But while he has since forged a completely different path as an author, self-described "policy wonk" and life member of the Council on Foreign Relations, Ferguson still reflects on those formative years running a software start-up, a job he says is not too different from his latest venture as a documentary filmmaker.

Ferguson's first film, No End in Sight, hits theaters in major U.S. cities Friday. He sees his documentary, which won a special jury prize at the Sundance Film Festival, as a nonpartisan analysis of how the U.S. occupation in Iraq evolved into a violent quagmire.

On the eve of his film's theatrical debut, Ferguson talked to CNET News.com about how he traveled in Baghdad with body guards in armored vehicles, what he hopes to accomplish with his film, and how technology played a role in his moviemaking.

Q: How did you end up choosing the war in Iraq as the topic for your first documentary?
Ferguson: I had a substantial academic and policy analysis background related to foreign affairs and defense policy and national security policy and I've always retained that interest. I've also, for a very long time, had an interest in making films, and so the two collided. I was already thinking of trying to make a film when the Iraq war occurred and in 2004 I had dinner with George Packer, a journalist for The New Yorker. He had just come back from his second or third trip to Iraq, and what he said made it clear to me that this was something very important and that things in Iraq were dramatically different and dramatically worse than generally realized. And that's when I first had the idea to do this.

## Aim
Extend the interview with Ferguson about his Iraq war documentary onward from its final answer.

## Given records
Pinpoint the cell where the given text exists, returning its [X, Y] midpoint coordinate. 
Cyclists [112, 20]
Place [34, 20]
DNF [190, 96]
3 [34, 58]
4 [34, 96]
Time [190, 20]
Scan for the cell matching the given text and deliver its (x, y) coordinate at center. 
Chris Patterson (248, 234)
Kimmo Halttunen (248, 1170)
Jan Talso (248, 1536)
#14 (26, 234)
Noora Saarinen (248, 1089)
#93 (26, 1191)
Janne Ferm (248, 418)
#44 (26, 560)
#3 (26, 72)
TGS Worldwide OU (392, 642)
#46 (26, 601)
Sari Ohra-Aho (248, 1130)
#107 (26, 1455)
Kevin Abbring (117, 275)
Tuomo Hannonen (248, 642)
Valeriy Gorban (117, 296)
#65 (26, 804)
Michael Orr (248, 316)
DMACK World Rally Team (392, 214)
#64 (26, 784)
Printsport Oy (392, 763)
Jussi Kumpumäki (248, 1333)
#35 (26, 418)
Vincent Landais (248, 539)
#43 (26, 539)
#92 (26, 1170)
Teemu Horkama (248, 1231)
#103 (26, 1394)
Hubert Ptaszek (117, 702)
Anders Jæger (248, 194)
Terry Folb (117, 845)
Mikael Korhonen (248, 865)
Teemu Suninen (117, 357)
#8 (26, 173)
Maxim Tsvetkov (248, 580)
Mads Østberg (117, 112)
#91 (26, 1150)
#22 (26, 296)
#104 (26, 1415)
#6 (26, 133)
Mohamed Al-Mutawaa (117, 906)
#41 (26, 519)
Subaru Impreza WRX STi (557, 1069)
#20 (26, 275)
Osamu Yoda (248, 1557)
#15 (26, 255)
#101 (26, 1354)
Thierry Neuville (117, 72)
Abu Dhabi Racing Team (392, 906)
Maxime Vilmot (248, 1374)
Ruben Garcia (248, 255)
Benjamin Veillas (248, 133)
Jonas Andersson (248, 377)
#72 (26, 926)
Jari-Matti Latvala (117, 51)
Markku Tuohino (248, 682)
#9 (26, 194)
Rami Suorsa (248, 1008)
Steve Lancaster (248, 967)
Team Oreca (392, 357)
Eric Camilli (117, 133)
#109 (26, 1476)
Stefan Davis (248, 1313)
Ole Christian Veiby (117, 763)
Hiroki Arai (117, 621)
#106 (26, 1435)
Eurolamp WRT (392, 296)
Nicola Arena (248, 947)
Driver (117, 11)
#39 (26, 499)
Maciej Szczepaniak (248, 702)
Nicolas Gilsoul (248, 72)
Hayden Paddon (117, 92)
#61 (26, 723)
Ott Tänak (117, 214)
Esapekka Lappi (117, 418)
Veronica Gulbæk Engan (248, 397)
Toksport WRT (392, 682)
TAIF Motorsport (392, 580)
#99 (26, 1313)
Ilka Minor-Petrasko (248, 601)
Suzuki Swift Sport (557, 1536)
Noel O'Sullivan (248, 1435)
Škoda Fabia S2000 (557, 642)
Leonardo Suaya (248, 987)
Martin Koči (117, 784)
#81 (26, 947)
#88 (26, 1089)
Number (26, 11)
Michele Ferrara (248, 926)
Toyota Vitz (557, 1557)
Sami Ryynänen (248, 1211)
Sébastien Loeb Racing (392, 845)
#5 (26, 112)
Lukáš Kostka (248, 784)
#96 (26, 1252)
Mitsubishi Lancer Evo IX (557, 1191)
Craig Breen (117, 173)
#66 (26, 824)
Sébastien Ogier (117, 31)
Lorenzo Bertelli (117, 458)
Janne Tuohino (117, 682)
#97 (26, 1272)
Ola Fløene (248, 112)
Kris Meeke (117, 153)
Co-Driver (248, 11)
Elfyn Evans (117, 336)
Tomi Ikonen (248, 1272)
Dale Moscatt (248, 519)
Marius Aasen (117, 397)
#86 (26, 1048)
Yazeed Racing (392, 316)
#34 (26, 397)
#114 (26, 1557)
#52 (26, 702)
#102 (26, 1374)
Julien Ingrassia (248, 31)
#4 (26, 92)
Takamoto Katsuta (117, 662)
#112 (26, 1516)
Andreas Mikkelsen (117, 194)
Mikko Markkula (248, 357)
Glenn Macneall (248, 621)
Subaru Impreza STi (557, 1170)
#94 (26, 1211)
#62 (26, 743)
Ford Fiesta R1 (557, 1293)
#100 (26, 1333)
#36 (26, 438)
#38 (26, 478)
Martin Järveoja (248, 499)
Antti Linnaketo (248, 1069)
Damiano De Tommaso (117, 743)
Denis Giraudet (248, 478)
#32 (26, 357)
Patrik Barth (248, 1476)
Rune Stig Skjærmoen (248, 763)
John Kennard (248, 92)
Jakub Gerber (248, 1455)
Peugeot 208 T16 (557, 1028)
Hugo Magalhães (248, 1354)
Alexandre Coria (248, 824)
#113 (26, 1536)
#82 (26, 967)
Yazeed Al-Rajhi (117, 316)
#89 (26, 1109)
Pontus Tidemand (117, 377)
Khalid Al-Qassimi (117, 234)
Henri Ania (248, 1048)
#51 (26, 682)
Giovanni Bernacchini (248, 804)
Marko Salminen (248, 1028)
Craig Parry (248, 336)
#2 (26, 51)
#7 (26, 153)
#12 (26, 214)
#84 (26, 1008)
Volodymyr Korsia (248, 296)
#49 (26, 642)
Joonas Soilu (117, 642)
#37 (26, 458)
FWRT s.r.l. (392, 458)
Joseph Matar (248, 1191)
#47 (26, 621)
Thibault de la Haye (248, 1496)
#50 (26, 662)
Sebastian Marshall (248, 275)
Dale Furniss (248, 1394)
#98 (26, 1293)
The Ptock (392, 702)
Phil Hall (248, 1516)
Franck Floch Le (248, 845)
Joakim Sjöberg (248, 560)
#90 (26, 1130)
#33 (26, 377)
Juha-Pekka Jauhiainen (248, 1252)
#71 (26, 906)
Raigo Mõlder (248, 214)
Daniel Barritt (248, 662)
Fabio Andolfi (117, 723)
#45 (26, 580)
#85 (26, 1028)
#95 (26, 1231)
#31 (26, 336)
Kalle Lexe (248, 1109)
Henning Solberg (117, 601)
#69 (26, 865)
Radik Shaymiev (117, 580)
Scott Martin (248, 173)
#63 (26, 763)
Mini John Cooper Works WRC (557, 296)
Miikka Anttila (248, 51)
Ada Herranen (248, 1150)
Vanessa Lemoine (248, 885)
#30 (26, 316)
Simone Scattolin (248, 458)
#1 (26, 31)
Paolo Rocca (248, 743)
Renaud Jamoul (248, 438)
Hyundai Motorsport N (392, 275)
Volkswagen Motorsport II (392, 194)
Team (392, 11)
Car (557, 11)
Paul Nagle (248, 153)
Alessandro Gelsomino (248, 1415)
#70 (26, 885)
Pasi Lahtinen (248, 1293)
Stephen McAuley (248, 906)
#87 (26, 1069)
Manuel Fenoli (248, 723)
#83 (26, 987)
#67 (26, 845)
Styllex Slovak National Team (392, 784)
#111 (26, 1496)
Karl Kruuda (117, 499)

## Expected answer
While the two activities are by no means identical, there are striking similarities between starting a software company and making a film.

How do you distinguish your film from other documentaries on Iraq?
Ferguson: I think the primary difference is that I felt it was important to provide an examination of and an analysis of, for lack of a better term, the big picture, how all this happened. How this invasion and war turned into this long terrible quagmire and Iraq into a completely failed state. The other films about the war don't do that. That's not to denigrate them in any way. Some of those films I think are extremely good...But they're very specific and individual and particular and none of them looks at the large-scale questions of how American policy decisions were made and what the consequences of those decisions were and I felt it was important to do that.

Why not do that in a book? You've written and published three others.
Ferguson: There were two reasons. The first was purely personal, namely that I was interested in film. The second, though, is that by the time I decided that this was something I wanted to do, which was mid-2005, it was already clear that there were and were going to be a number of very good books about the Iraq war and the occupation. And that's not to say that there's not room for another one...But there was, I thought, a vast contrast between the availability of good books and the availability of good films that explored, again, the large-scale question of how this happened.

And, for better or worse, I guess this is a third reason, and to me a very important one, Americans don't read books very much. The combined circulation of all of the good books about the Iraq war is probably 1 million, maybe 2. If this film is at all successful, at least reasonably so by the standards of documentary film, then several million people will see it, and I think that's important. I think it's important to communicate what happened in Iraq not just to the policy community and the political community, but to broadly speaking, educated and interested Americans.

How did your knowledge about technology and the computer industry play into your new role as a filmmaker--or did it?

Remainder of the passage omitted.